历史虚无主义企图利用网络传播特点输出其价值观,这些带有政治意图的言论日益以生活化方式入侵人们的精神世界,在传播方式上却由声势浩大转为潜移默化。这就需要矢志不渝地加强社会主义意识形态阵地建设,巩固马克思主义在意识形态领域的指导地位,牢牢掌握意识形态工作的主导权,壮大主流思想舆论的凝聚力和引领力。
首先,要全面落实互联网意识形态工作责任制。各级党委(党组)必须深刻把握当前网络意识形态工作面临的新形势新挑战,树立做强网络意识形态工作的迫切感和使命感,形成网络意识形态工作上下联动的有序格局,在错误思想倾向和不良现象面前保持高度警惕,发扬历史主动精神和斗争精神,做到守土有责、守土负责、守土尽责。其次,要创新分众化传播科学理论的方式。要注意寻找马克思主义理论与网络话语表达习惯的契合点,依据当代人的文化生态特质创新研究针对不同群体需求的理论产品,并嵌入到实时更新的网络生活载体中,打造彰显理论特色、理论魅力、理论价值的话语体系,增强理论传播的表现力和表达力,从而牢牢占领网络舆论的制高点。最后,要培养运用现代传媒新手段新方法的专业梯队。要主动适应全媒体融合发展的新形势,实施思想政治素质和专业水平提升计划,打造全媒化宣传人才培育模式,建设一支政治立场坚定、历史底蕴深厚、媒介素养高强、主动求实创新的宣传队伍,持续讲好中国历史、传播中国优秀历史文化,积极破除社会大众对历史的迷思,增强新时代中国正史正声的感召力。
在当前技术日新月异的形势下,网络环境治理已经历史性被赋予中华民族伟大复兴宏伟画卷的“织女”角色:将网络治理的文化、价值观和发展实践有效“织锦”,编织进网络空间建设和网络强国建设全过程。应对历史虚无主义的网络传播必须以互联网意识形态内容建设为重,落实对应的内容提升举措,推动网络法治化建设,营造风清气正的网络空间,使互联网空间成为建设社会伦理道德和法治秩序的高地。

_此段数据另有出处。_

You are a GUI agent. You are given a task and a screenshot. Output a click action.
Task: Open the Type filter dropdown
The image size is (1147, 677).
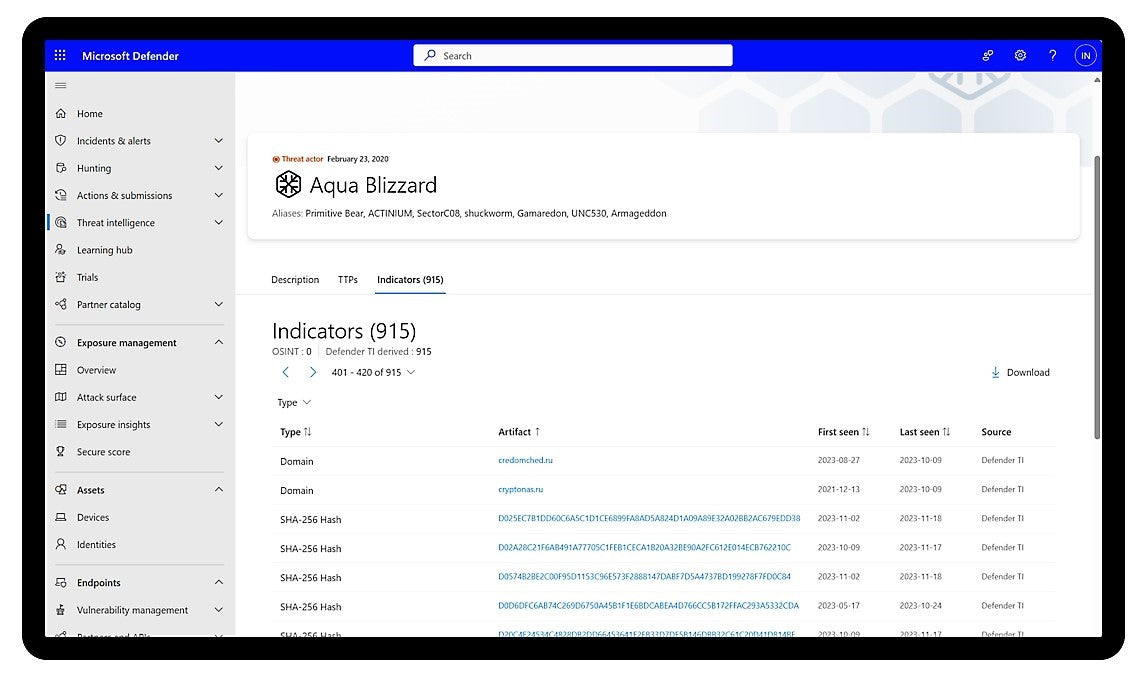pos(294,403)
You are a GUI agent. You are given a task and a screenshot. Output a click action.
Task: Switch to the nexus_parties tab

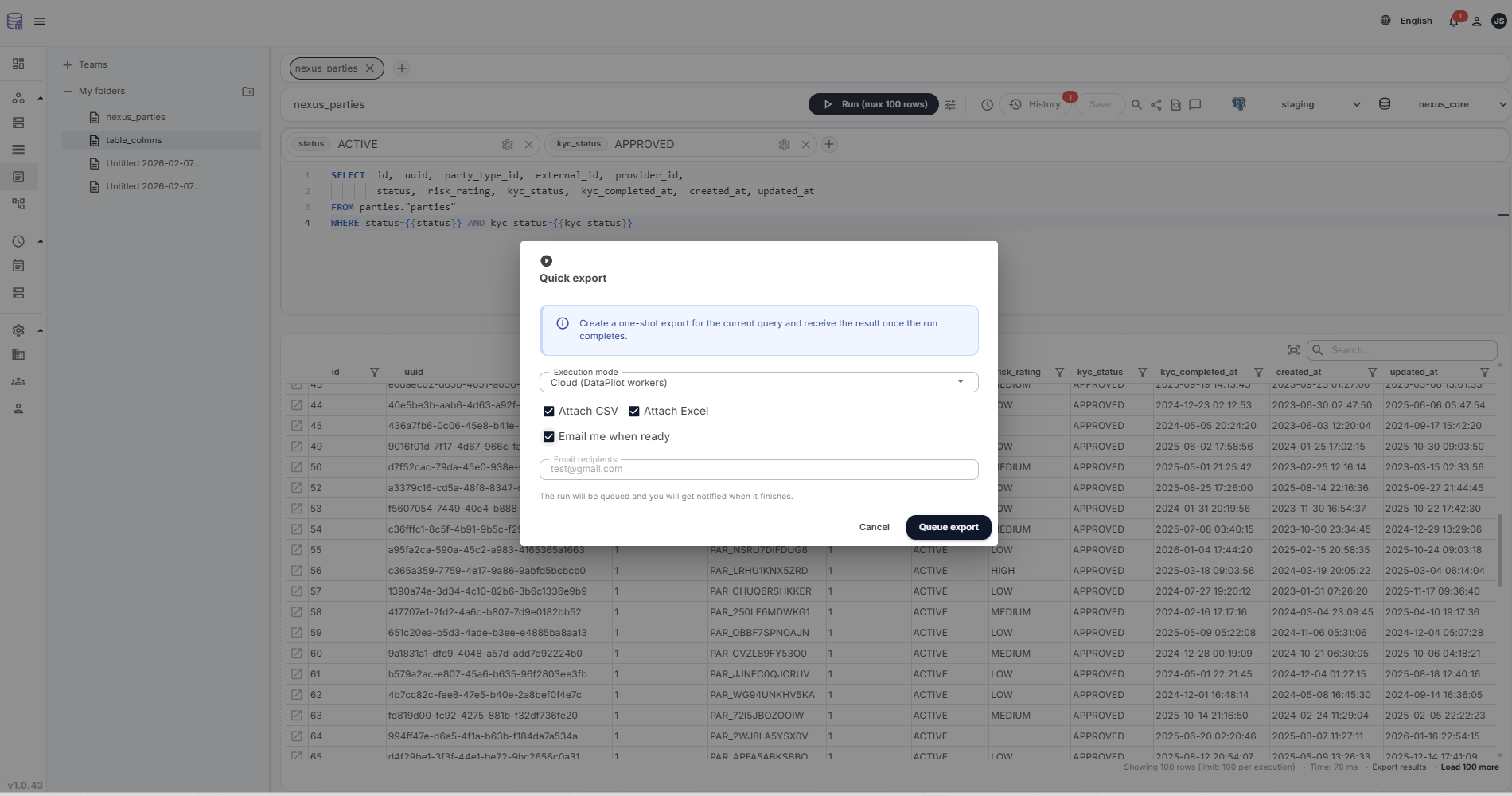point(327,68)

首先,要高质量推进互联网内容建设。要克服自说自话式的表面繁荣和审美疲劳,把握“重大题材轻传播、深刻道理浅叙述”的原则,立足中华优秀传统文化、革命文化和社会主义先进文化,创造性运用“宣传与舆论”同发力、“内容与形式”辩证法,在相关主题网络发布和做大做强正面宣传方面寻求突破,形成更多“有意义”又“有意思”,“众筹化”又“交互化”,“可遇”又“可求”的“出圈”内容。其次,要探索完善互联网法治建设。要积极研发网络舆情监控系统,对在网络空间传播的热点内容全面监控其生成、发展和演变,完善包括关键信息基础设施保护、网络监管措施,以及网络信息内容管理在内的法律法规,一体化推进网络立法、网络执法、网络司法、网络普法工作,打破网络治理被动性强的局面,建立起一套防范、阻截和惩治历史虚无主义网络传播的行动链条。最后,要建立多元协同治理体系。要利用网络社会自身优势,整合既有资源,将政府、企业、社会组织和网民群体全部纳入网络治理的顶层设计轨道,发挥“职业把关人”“中间把关人”“最终把关人”“影子把关人”的关键作用,做到自治为常态,德治为预防,法治为保障,发挥出社会化协同治理的显著效应。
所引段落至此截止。